Page:Revue des Deux Mondes - 1870 - tome 88.djvu/560

La bibliothèque libre.
Le texte de cette page a été corrigé et est conforme au fac-similé.

« Je vous rends grâces de m’avoir prié, moi pêcheur indigne, de venir prendre part à l’élection de votre évêque. Je me serais rendu assez volontiers à votre appel, si je n’avais pas craint de subir à cette occasion ce que je ne veux pas dire ; mais, puisque je ne puis être en ce moment près de vous, comme vous le désirez, absent, j’approuve tout ce que vous ferez, selon Dieu[1]. »


Que craignait Geoffroy ? qu’avait-il à craindre ? Nous ne savons. Toujours est-il qu’il ne vint pas au colloque ; mais s’il crut devoir, peut-être par excès de prudence, se tenir quelque temps éloigné du théâtre de la lutte, il ne s’employa pas avec moins d’ardeur à susciter partout des adversaires au candidat de Marbode. Il écrivit d’abord à Guillaume, abbé de Saint-Florent, et à Bernard, abbé de Saint-Serge, les priant de se joindre aux gens de bien déjà ligués contre Rainaud. L’affaire, leur disait-il, était grave. Il s’agissait d’abord de ne pas laisser choir l’église d’Angers entre les mains d’un homme méchant, tortueux et rusé ; » il s’agissait en outre, ce qui importait bien plus encore, de combattre et de vaincre une coalition de suffrages mercenaires, Rainaud ayant, selon tous les rapports, acheté le patronage des plus notables laïques, seigneurs-et bourgeois. Sur ce point, Geoffroy s’exprimait ainsi : « Puisque, pour mettre le comble à ses iniquités, il entreprend de forcer les portes de la sainte église avec les artifices de Simon le Mage, il est grandement utile, il est grandement nécessaire de lui résister en face avec l’autorité de Simon-Pierre. » Enfin il ajoutait sur le ton de la plus âpre mélancolie : « Que nous sert de prier, que nous sert de jeûner quelquefois, de secourir les pauvres et de nous appliquer à d’autres bonnes œuvres, si nous ne veillons pas à repousser de nos frontières l’hérésie simoniaque[2] ? »

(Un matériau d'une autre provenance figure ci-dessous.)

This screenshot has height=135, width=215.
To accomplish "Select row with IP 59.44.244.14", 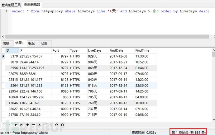I will [x=79, y=62].
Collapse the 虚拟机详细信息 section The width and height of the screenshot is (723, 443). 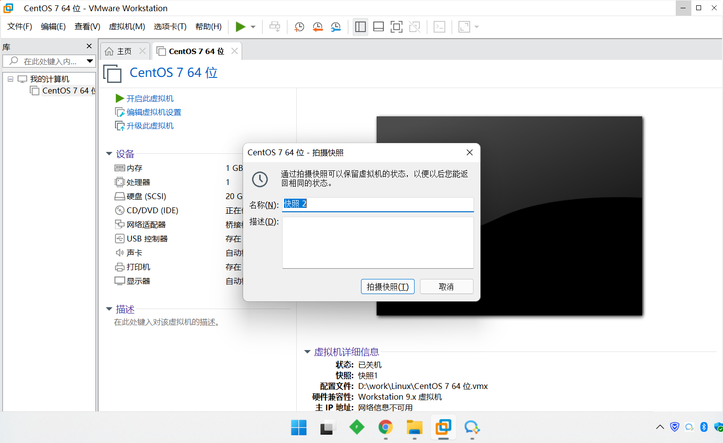(307, 351)
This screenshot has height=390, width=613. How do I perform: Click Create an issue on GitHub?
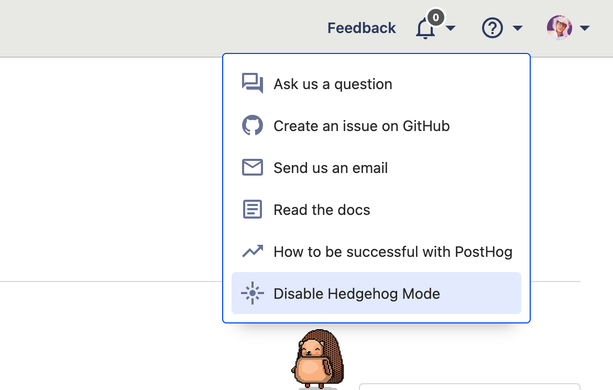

Bernard, abbé de Saint-Serge, avait le cœur d’un moine ; pour l’entraîner, il suffisait de lui montrer un péril menaçant l’église : Geoffroy le gagna donc sans peine à son parti. Guillaume, abbé de Saint-Florent, promit aussi son concours, mais avec plus de réserve. Fils de Rivallon, seigneur de Dol, d’une des plus nobles et des plus riches maisons de l’Armorique, Guillaume joignait à l’éclat de sa naissance l’autorité de son mérite, partout reconnu. Les seigneurs des provinces les plus lointaines, les rois eux-mêmes, s’étaient montrés jaloux de lui complaire et l’avaient honoré de leurs largesses. Quel plus grand hommage à sa piété que celui-ci ? On évêque d’Aquitaine, l’évêque de Bazas, se reconnaissant incapable de rétablir le bon ordre dans une de ses abbayes, l’avait offerte en don à l’abbé de Saint-Florent ! Un tel abbé ne pouvait être

  1. Geoffridi Epistol., lib. V, epist. 4.
  2. Ibid. ., lib. IV, epist. 8.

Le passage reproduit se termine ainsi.